* Problem to work on: Copy the items word for word, from the line containing "Where should I click to: Click Append" through the line containing "The width and height of the screenshot is (994, 386).". Leave out everything else.

* Exercise material:
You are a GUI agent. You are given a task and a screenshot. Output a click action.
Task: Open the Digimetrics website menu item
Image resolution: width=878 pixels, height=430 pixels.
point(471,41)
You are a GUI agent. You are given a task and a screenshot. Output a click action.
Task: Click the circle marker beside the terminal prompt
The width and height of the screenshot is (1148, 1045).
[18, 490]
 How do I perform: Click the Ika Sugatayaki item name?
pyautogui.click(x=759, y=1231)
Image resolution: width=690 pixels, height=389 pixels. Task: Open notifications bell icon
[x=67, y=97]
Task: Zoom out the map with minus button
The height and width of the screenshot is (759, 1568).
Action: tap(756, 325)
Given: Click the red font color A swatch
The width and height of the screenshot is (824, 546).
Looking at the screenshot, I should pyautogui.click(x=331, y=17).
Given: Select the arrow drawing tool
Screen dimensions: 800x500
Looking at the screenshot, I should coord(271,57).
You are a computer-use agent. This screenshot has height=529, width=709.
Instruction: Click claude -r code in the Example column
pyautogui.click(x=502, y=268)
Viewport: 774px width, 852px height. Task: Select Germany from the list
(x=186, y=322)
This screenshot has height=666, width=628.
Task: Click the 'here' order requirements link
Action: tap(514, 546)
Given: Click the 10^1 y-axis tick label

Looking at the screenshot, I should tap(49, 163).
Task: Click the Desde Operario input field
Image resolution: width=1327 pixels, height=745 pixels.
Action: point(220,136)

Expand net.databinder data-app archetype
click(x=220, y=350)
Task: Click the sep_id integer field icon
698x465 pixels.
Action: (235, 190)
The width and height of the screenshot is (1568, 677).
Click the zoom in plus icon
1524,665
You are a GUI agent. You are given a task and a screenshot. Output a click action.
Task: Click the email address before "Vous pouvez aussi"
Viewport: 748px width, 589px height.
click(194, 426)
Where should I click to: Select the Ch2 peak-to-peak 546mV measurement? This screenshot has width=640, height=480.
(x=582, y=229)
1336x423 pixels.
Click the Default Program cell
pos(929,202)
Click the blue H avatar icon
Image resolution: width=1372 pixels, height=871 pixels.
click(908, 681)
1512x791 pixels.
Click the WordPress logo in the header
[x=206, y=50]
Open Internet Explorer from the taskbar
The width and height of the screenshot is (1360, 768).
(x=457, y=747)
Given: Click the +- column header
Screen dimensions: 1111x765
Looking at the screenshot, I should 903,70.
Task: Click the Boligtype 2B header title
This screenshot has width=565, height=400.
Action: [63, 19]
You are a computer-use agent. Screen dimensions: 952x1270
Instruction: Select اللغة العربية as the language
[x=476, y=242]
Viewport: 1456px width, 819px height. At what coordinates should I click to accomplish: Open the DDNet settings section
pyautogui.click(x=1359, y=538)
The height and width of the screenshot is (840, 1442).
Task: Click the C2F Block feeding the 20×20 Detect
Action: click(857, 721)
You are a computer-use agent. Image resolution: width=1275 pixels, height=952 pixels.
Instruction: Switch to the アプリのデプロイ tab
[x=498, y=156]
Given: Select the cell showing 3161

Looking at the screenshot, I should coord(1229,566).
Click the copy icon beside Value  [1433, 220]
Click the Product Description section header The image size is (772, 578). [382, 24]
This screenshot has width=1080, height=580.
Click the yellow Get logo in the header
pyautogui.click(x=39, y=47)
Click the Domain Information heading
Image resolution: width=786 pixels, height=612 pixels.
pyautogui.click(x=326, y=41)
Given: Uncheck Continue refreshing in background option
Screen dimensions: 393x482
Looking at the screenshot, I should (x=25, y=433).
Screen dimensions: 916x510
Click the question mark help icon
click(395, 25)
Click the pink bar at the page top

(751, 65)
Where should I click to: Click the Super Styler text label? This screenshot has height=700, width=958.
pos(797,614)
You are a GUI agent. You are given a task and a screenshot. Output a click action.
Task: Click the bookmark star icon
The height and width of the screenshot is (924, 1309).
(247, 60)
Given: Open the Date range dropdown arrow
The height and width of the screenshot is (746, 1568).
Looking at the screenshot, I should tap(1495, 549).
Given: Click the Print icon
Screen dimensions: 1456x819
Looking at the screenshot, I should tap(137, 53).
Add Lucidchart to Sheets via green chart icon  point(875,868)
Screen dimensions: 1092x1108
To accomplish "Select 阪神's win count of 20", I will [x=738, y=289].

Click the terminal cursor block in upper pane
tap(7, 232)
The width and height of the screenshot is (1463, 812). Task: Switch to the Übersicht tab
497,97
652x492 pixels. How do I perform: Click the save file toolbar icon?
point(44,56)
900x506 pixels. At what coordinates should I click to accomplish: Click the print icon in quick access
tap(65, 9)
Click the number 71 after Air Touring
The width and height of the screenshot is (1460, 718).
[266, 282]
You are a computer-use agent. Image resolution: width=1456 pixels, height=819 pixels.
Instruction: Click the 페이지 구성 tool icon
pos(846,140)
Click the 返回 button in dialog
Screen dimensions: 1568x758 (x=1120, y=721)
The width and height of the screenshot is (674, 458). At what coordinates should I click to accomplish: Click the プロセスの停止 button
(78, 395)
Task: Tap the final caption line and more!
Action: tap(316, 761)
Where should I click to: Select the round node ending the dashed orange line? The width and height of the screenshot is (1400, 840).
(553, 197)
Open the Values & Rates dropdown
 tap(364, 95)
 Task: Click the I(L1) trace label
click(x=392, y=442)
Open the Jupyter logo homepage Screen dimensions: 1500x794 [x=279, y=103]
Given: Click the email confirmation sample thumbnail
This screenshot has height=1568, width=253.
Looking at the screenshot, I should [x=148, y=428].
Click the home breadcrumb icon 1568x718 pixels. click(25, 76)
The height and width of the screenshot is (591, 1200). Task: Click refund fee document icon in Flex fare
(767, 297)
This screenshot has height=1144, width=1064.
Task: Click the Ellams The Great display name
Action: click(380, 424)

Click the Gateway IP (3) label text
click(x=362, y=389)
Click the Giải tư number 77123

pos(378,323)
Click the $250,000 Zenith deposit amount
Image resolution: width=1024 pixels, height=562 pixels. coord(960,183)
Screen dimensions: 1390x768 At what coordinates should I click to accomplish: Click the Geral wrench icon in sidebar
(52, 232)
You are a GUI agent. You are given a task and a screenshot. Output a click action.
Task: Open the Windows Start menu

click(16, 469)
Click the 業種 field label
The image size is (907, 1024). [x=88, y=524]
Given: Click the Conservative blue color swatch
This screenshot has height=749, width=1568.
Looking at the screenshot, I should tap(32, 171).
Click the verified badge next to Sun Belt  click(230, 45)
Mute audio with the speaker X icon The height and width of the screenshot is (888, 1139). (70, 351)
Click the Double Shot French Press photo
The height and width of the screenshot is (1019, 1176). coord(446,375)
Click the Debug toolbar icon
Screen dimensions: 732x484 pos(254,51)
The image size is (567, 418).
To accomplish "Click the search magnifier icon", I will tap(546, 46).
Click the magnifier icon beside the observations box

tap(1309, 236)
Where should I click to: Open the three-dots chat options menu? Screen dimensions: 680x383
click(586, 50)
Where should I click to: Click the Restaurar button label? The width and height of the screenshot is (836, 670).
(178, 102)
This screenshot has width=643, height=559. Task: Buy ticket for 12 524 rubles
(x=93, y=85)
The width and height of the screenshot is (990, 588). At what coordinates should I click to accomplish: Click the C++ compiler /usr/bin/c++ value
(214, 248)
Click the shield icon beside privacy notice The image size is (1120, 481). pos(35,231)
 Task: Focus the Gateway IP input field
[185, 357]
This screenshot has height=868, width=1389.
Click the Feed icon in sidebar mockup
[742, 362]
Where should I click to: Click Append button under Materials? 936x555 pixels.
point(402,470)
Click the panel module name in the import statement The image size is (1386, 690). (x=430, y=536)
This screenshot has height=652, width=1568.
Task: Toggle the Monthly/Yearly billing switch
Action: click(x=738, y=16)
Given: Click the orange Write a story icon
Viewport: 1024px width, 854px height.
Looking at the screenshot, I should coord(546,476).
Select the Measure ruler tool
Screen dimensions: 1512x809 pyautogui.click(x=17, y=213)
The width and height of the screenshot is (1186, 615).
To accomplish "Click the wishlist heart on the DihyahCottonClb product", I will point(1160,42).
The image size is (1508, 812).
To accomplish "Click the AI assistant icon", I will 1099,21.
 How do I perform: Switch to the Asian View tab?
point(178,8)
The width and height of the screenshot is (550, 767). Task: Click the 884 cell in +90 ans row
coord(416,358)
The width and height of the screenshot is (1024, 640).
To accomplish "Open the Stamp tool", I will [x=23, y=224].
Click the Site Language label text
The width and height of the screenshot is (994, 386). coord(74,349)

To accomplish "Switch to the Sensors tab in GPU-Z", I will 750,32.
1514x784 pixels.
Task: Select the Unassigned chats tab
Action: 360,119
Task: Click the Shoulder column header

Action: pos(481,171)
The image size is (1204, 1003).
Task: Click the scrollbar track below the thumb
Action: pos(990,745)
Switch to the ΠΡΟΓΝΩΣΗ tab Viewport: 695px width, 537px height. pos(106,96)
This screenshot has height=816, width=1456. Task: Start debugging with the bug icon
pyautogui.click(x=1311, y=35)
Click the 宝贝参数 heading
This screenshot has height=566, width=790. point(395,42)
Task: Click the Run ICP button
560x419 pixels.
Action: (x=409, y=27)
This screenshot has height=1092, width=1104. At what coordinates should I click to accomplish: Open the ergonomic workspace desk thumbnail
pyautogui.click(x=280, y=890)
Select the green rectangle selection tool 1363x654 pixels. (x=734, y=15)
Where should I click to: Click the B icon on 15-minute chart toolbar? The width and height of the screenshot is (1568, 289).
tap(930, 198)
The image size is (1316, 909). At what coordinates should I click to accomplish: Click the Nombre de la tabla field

* Written answer:
Where should I click to: Click Append button under Materials? 936x555 pixels.
point(402,470)
Click the panel module name in the import statement The image size is (1386, 690). (x=430, y=536)
This screenshot has height=652, width=1568.
Task: Toggle the Monthly/Yearly billing switch
Action: click(x=738, y=16)
Given: Click the orange Write a story icon
Viewport: 1024px width, 854px height.
Looking at the screenshot, I should coord(546,476).
Select the Measure ruler tool
Screen dimensions: 1512x809 pyautogui.click(x=17, y=213)
The width and height of the screenshot is (1186, 615).
To accomplish "Click the wishlist heart on the DihyahCottonClb product", I will point(1160,42).
The image size is (1508, 812).
To accomplish "Click the AI assistant icon", I will 1099,21.
 How do I perform: Switch to the Asian View tab?
point(178,8)
The width and height of the screenshot is (550, 767). Task: Click the 884 cell in +90 ans row
coord(416,358)
The width and height of the screenshot is (1024, 640).
To accomplish "Open the Stamp tool", I will [x=23, y=224].
Click the Site Language label text
The width and height of the screenshot is (994, 386). coord(74,349)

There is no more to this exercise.